▶ _Requirements_: Give the rows starting at the line that contains "This screenshot has height=675, width=1200." and ending at the end of the rows as a JSON list of strings, one per line, skipping blank lines and leaving out the pictures.
---- Listing
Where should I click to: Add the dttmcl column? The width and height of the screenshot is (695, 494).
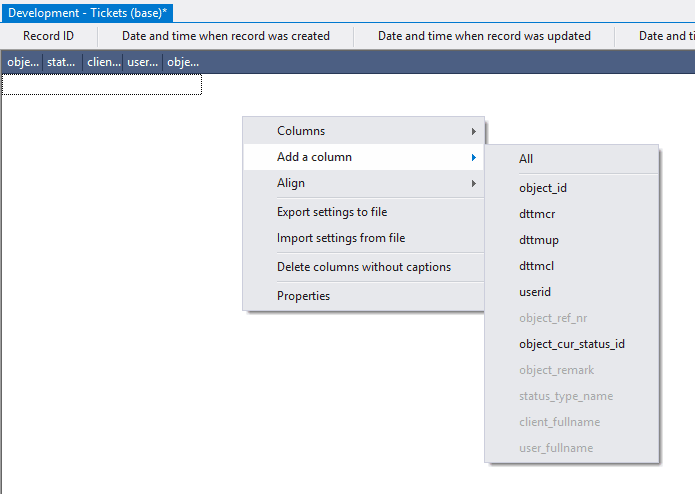tap(536, 266)
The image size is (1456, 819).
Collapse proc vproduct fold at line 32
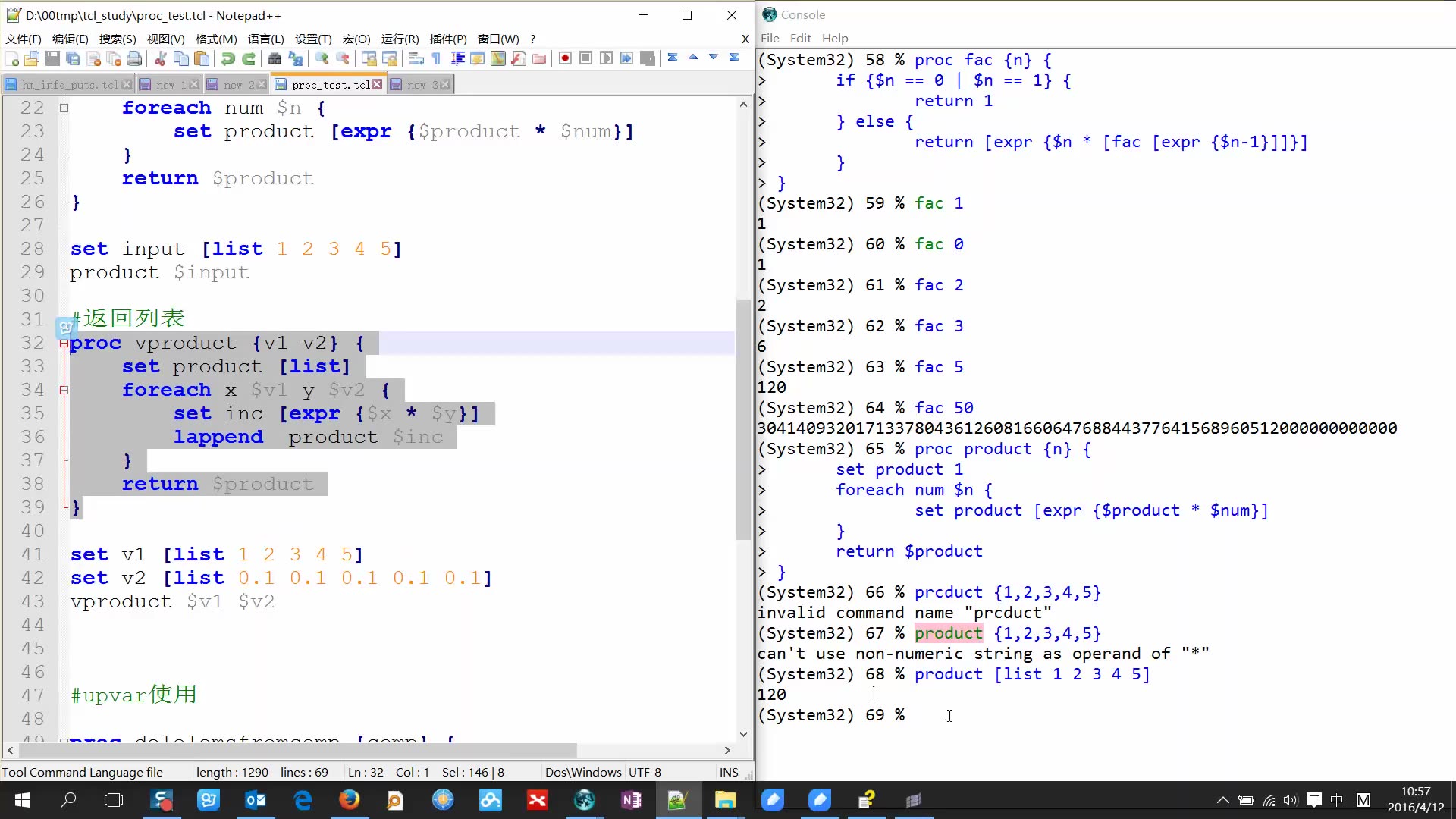[x=64, y=344]
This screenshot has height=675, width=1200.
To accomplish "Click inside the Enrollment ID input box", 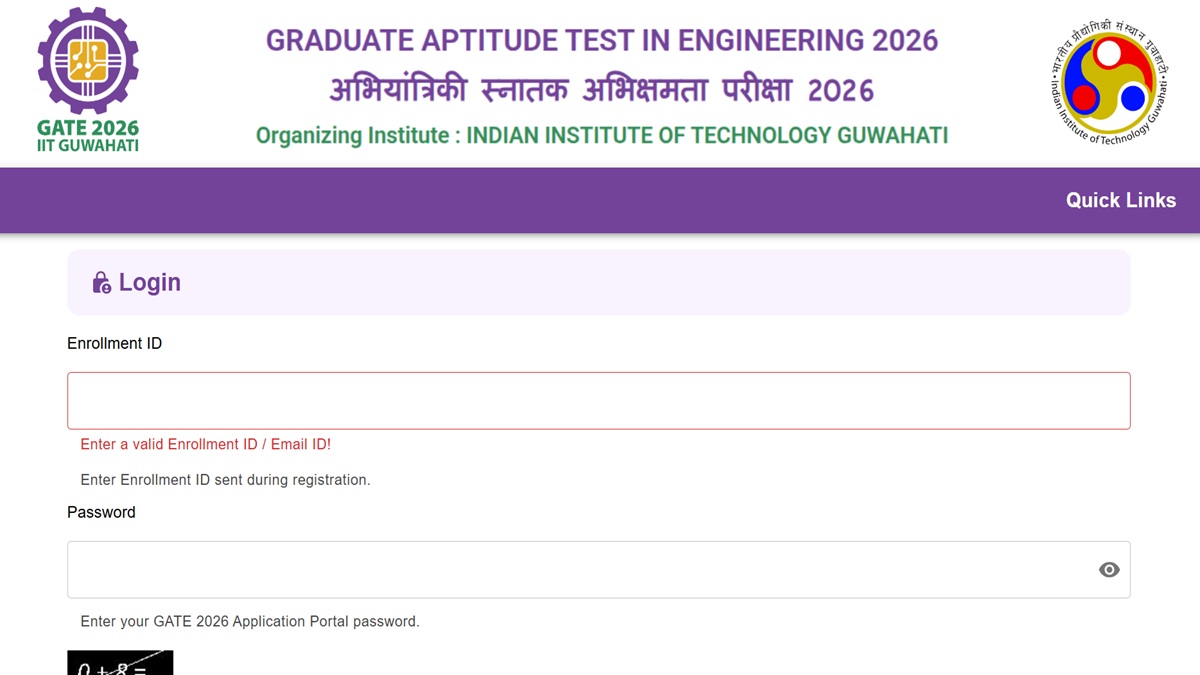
--------
▶ _Solved exercise_:
[
  "This screenshot has height=675, width=1200.",
  "To accomplish \"Click inside the Enrollment ID input box\", "
]